*** Block opens ***

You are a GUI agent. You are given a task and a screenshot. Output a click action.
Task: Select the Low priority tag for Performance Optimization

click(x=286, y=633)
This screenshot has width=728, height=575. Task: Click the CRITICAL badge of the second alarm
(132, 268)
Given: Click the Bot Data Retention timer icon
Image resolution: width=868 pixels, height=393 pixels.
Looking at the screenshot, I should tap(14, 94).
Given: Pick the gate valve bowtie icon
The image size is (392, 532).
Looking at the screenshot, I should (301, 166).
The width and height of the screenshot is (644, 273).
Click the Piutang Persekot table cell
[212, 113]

*** Block closes ***

→ REQUIRED ACTION: Return exactly what appears in the records from the line with "The image size is (392, 532)." through the final line, and nothing else.

→ SOLUTION:
The image size is (392, 532).
Looking at the screenshot, I should (301, 166).
The width and height of the screenshot is (644, 273).
Click the Piutang Persekot table cell
[212, 113]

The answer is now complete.